DATA EXCERPTS:
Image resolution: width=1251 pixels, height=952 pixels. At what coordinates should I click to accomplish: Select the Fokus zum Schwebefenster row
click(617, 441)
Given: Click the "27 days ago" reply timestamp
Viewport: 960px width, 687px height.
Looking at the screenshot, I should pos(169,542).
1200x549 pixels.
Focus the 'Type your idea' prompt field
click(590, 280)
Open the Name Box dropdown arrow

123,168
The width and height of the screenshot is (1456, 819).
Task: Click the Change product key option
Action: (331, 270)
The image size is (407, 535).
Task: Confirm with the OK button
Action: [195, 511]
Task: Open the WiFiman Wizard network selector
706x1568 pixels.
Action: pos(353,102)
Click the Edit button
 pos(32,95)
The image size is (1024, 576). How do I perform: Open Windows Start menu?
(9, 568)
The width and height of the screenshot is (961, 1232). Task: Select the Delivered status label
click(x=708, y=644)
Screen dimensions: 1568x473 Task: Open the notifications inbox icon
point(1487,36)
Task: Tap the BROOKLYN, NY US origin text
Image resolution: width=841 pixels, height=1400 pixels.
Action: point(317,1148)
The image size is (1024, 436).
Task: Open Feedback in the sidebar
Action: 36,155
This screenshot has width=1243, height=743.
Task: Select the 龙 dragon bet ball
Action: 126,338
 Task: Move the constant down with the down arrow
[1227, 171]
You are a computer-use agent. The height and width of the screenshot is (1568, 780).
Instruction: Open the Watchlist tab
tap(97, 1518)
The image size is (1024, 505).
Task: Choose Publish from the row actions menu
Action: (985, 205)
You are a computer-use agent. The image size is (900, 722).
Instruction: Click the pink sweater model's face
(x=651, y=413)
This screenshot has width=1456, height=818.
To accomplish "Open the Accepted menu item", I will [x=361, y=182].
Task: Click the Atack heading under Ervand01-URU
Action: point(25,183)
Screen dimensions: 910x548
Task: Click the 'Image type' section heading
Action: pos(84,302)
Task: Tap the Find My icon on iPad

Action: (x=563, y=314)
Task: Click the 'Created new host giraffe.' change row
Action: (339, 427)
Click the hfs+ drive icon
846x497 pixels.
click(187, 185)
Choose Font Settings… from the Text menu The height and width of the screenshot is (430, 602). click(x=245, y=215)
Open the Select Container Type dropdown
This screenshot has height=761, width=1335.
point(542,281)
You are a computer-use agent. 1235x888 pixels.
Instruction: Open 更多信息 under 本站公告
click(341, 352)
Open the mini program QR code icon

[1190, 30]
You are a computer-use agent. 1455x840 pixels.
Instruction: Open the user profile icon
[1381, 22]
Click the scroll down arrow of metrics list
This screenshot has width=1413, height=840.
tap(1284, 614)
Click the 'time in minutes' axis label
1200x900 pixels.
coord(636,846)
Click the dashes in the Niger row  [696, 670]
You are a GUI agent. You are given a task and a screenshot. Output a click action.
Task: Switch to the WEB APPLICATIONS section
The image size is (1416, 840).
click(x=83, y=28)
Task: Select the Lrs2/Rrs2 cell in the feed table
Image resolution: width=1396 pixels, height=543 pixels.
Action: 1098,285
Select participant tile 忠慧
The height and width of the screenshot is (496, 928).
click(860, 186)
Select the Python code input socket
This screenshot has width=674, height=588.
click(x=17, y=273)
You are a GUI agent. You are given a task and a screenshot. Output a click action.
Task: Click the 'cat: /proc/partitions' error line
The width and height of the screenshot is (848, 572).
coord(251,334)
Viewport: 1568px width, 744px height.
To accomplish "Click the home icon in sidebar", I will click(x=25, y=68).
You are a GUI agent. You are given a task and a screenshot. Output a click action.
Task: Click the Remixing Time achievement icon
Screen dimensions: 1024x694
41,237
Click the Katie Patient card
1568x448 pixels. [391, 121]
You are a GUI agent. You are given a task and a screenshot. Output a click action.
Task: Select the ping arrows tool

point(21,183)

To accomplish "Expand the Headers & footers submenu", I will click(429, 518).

BRIEF: Retype the records above from the very first line down to the line with "1200x549 pixels.", keeping both of those lines. Include nothing beyond them.

WRITTEN RESPONSE:
Image resolution: width=1251 pixels, height=952 pixels. At what coordinates should I click to accomplish: Select the Fokus zum Schwebefenster row
click(617, 441)
Given: Click the "27 days ago" reply timestamp
Viewport: 960px width, 687px height.
Looking at the screenshot, I should pos(169,542).
1200x549 pixels.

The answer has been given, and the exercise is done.